I couldn't find a lot of benchmarks of the Nvidia Carmel CPU, here its suggested that its comparable to a Snapdragon 845 SoC, which should indeed be a lot faster than the Pixel 1 phone in general benchmarks. This is for the Jetson AGX, I didn't find such a reference for the NX, I'm not sure if its the same CPU.
The Pixel 1 CPU runs at 2.34 GHz, and the Carmel CPU at at most 1.9 GHz.
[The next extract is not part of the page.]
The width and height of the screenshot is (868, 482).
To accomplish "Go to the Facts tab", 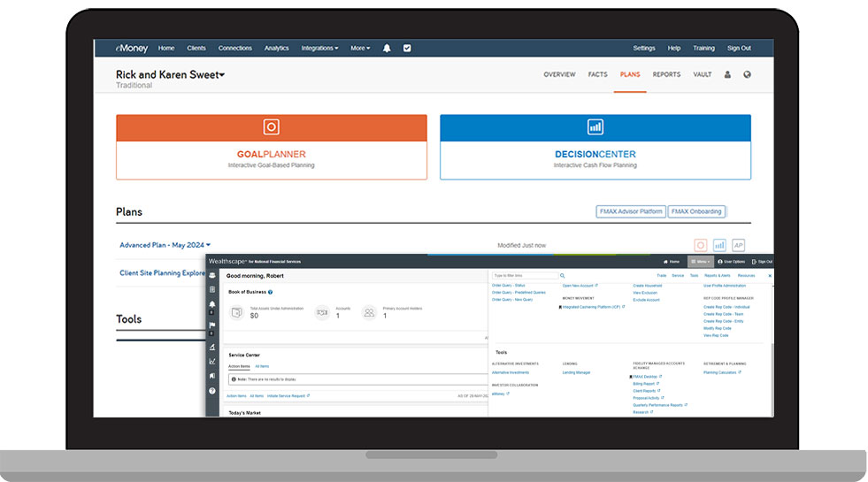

It looks like the Nvidia Carmel CPU should be faster according to general benchmarks even though its clockspeed is slightly lower. It is possible that the Carmel cores are very optimized for particular tasks which appear in those benchmarks but not optimized for the binary operations that we employ in LCE. For example, it is possible that the popcount instruction that we use is not pipelined as efficiently as it is on the CPU in the Pixel 1. It is hard to say anything about this without knowing more details about the internals of the Nvidia Carmel core and without doing extensive profiling.

4 replies

gj-raza Jun 11, 2021
Author

Thank @Tombana for detailed reply. The motivation for this experiment was to explore the possibility of utilizing CPU cores for inference alongwith the jetson GPU because in some multi model use cases gpu isnt enough.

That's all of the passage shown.